Molly Vaunder- George Gregg (WV) 1917 Cox B
[From Folk Songs of the South, 1925 by John Harrington Cox. His notes follow.
R. Matteson 2016]
102. MOLLIE VAUGHN
Three fairly good copies of this song have been found in West Virginia under the titles, "Mollie Vaunders," "Molly Vaunder," and "Mollie Vaughn."
The earliest known record of this ballad is Jamieson's printed circular letter of 1799. The piece was published, in an incomplete text, in his Popular Ballads, 1806, 1, 194 ("Peggy Baun"). A variant ("Molly Whan") was issued by Pitts as a slip-song very early in the nineteenth century. An American broadside ("Polly Wand") is among the ballads purchased "from a Ballad Printer and
Seller in Boston" by Isaiah Thomas in 1813 (11, 122, American Antiquarian Society). Barry prints a four-stanza medley from Maine which contains four lines of the ballad {Journal, XXII, 387). Kittredge prints three versions (Journal, xxx, 358), one from a very old lady in Massachusetts, the others from Wyman's MS. Kentucky collection. Pound, No. 22, reprints the third of these.
Campbell and Sharp, No. 40, give a text from North Carolina and a fragment from Tennessee. For British and American references see Journal, xxx, 358. Add Journal of the Folk-Song Society, 11, 59; VII, 17; Journal of the Irish Folk-Song Society, III, 25.
B. "Molly Vaunder." Communicated by Professor Walter Barnes, Fairmont, Marion County, February, 1917; obtained from Mr. George Gregg, Pocahontas County, who learned it from his mother.
1. Come all you jolly sportsmen who delight in a gun,
But beware of late hunting, after down-setting sun.
Molly Vaunders was walking, when a shower came on;
She ran to yonder leech[1] tree, the shower to shun.
2 Jimmy Randall was hunting, was hunting near dark;
He shot at his true love and missed not his mark.

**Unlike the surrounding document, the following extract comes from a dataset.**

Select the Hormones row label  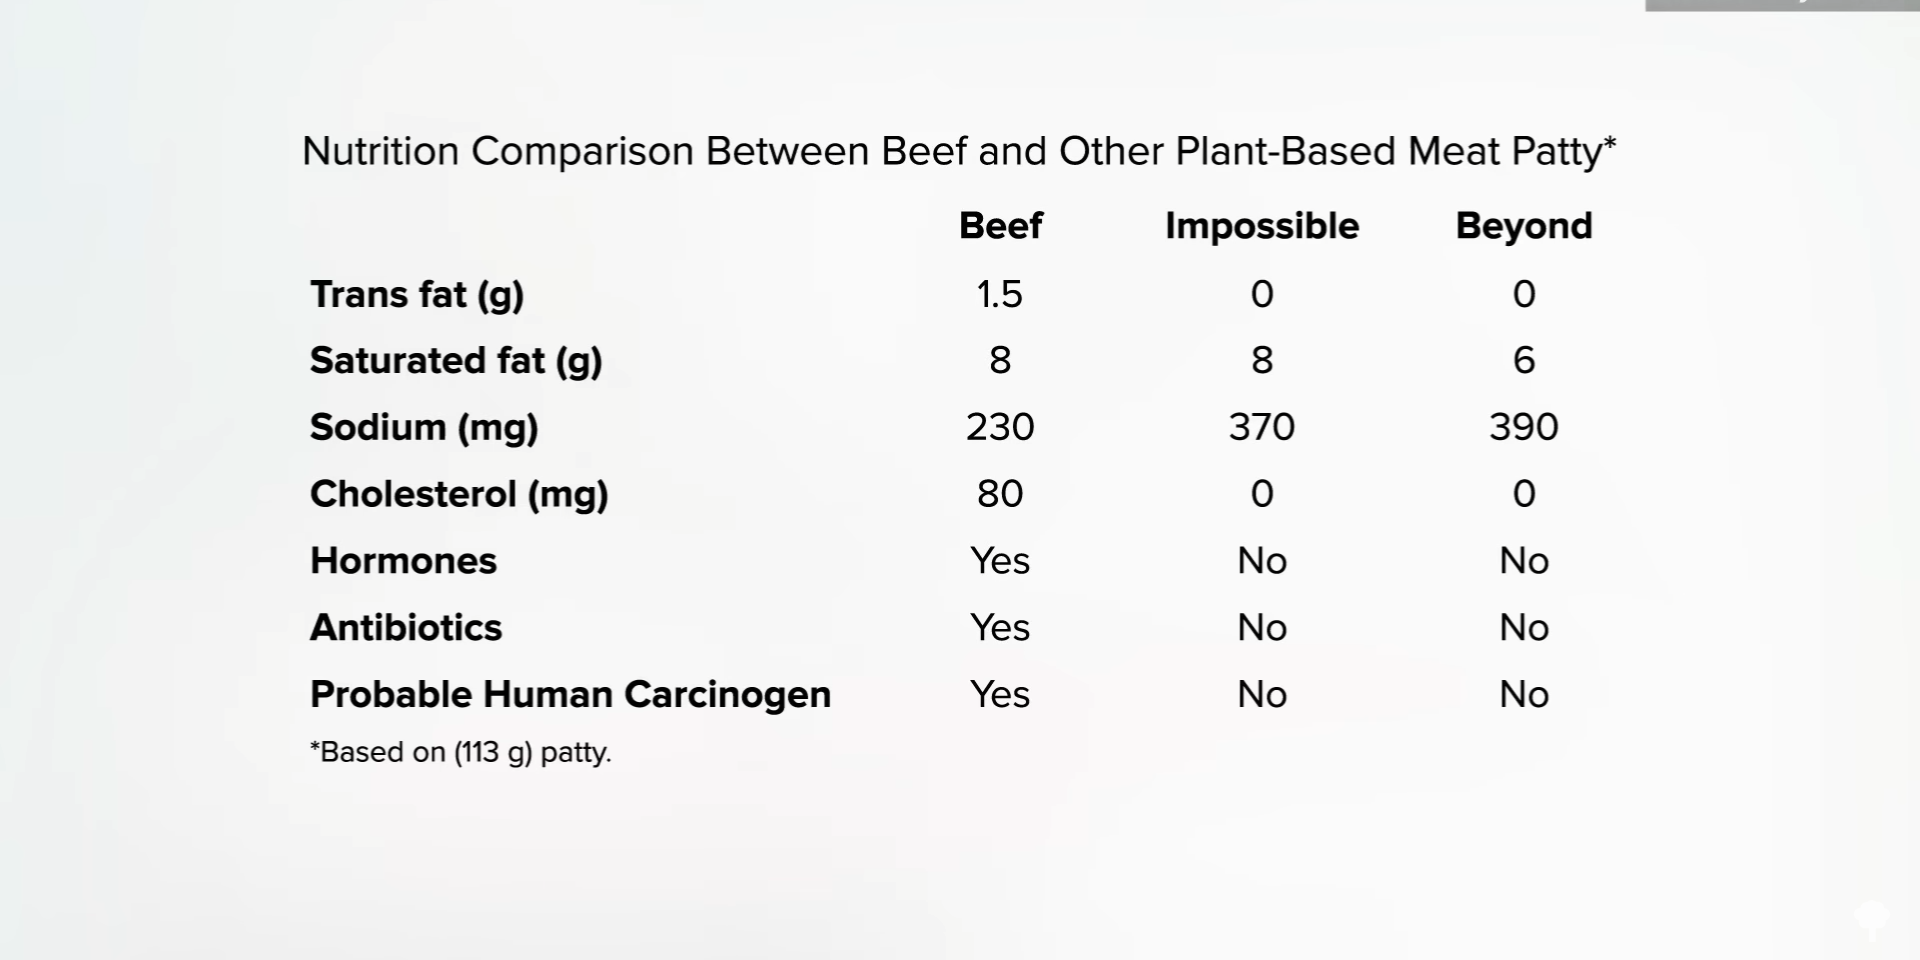[403, 561]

With a white apron pinned round her, he took her to be a swan;
But Providence being against him, he shot Molly Vaun.
3 He ran up to her and found that she was dead;
A fountain of tears on her bosom he shed.

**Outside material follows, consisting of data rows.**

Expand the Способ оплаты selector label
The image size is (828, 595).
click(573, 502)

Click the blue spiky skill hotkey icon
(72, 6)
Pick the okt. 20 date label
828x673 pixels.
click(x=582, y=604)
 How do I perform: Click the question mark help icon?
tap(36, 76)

Then he picked up his rifle, to his uncle he did run,
Saying, "Uncle, dearest uncle, I have shot Molly Vaun!"
4 "She's the fairest young damsel, and the joy of my life,
And I always intended to make her my wife."

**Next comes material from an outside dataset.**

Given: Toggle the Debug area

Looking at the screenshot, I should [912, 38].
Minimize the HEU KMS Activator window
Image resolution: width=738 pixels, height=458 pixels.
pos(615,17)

Up stepped Jimmy's father, whose locks were turning gray,
Saying, "Jimmy, dearest Jimmy, don't you run away!"
5 "Stay here for your trial, your trial to attend,
And you shall be cleared by the laws of our land."
On the day of Jimmy's trial, Molly's ghost did appear,
And it said to the judge and jurymen, "Jimmy Randall goes
clear."
1 For beech.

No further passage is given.